-------- Records for the exercise

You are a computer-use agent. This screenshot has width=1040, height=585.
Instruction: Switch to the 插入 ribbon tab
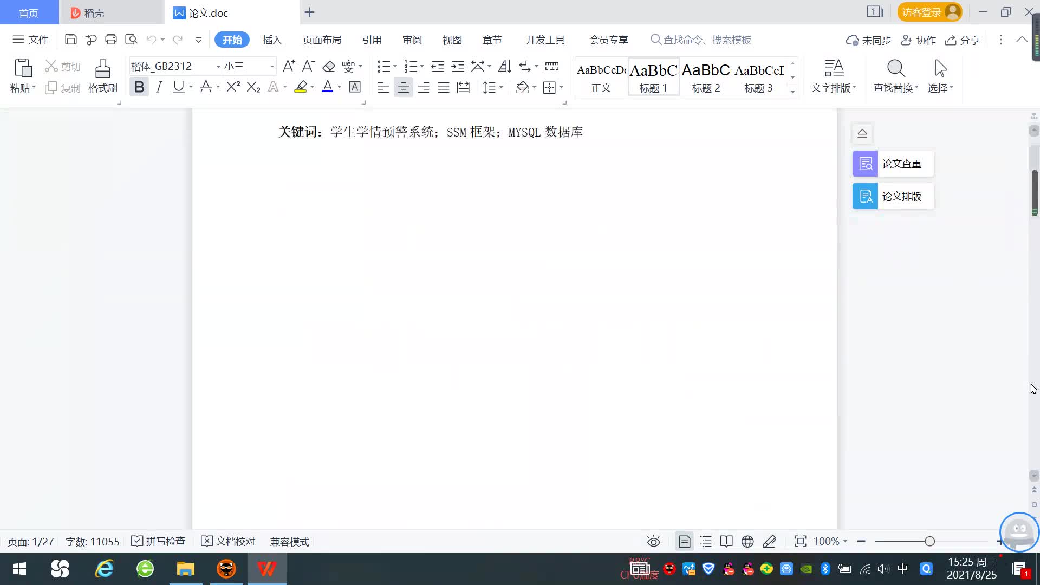[x=272, y=40]
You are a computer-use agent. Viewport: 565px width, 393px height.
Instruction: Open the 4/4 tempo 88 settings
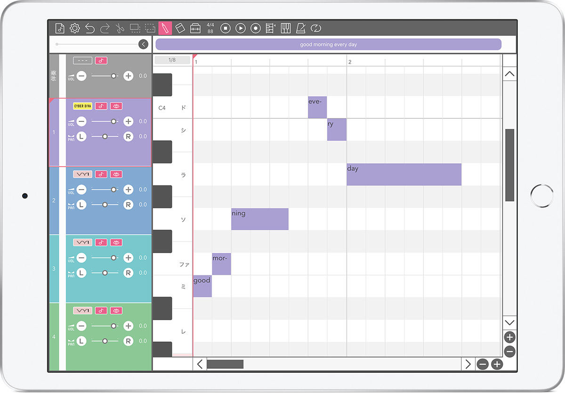(210, 28)
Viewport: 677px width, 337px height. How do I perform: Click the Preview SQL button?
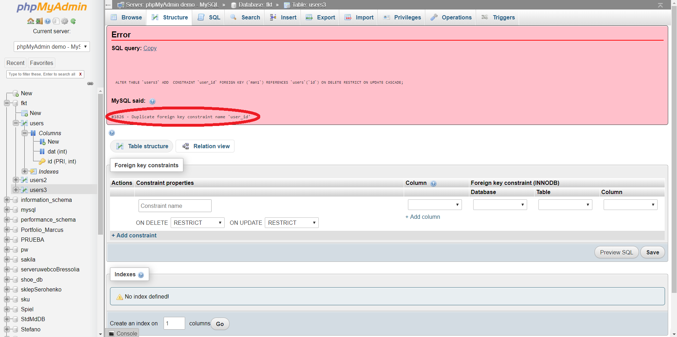coord(616,252)
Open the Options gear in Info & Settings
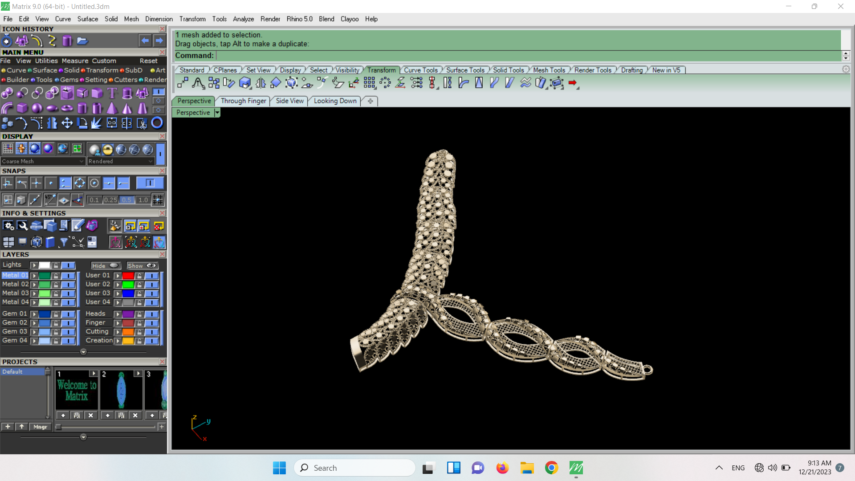This screenshot has height=481, width=855. coord(8,226)
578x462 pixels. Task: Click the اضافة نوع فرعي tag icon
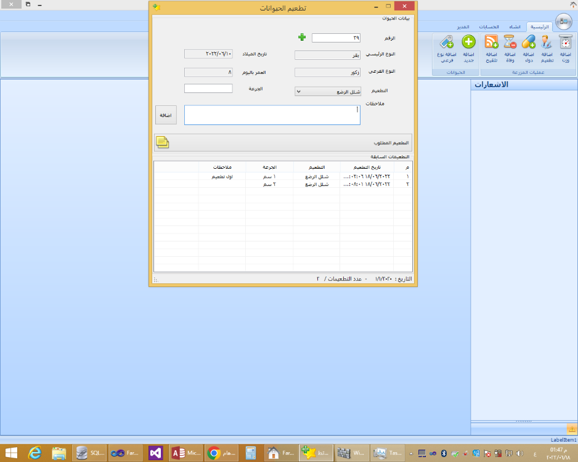(x=447, y=43)
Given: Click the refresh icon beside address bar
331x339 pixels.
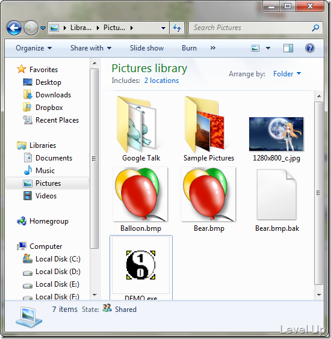Looking at the screenshot, I should coord(177,28).
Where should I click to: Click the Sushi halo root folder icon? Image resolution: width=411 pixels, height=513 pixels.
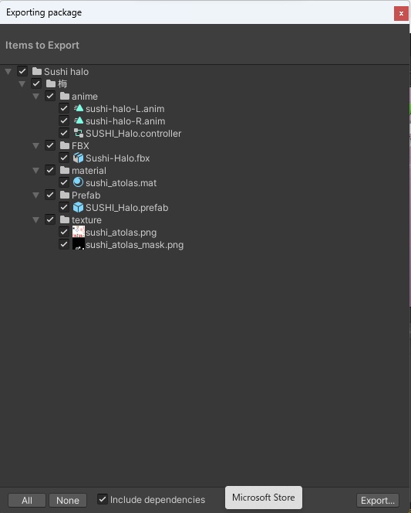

----------------

Directions for this task
Identify every line in the records above that contains the string "agent" and copy each of those lines. Case matters.

Answer for the task
You are a computer-use agent. This screenshot has width=1040, height=585.
You are a computer-use agent. Viewport: 565px width, 393px height.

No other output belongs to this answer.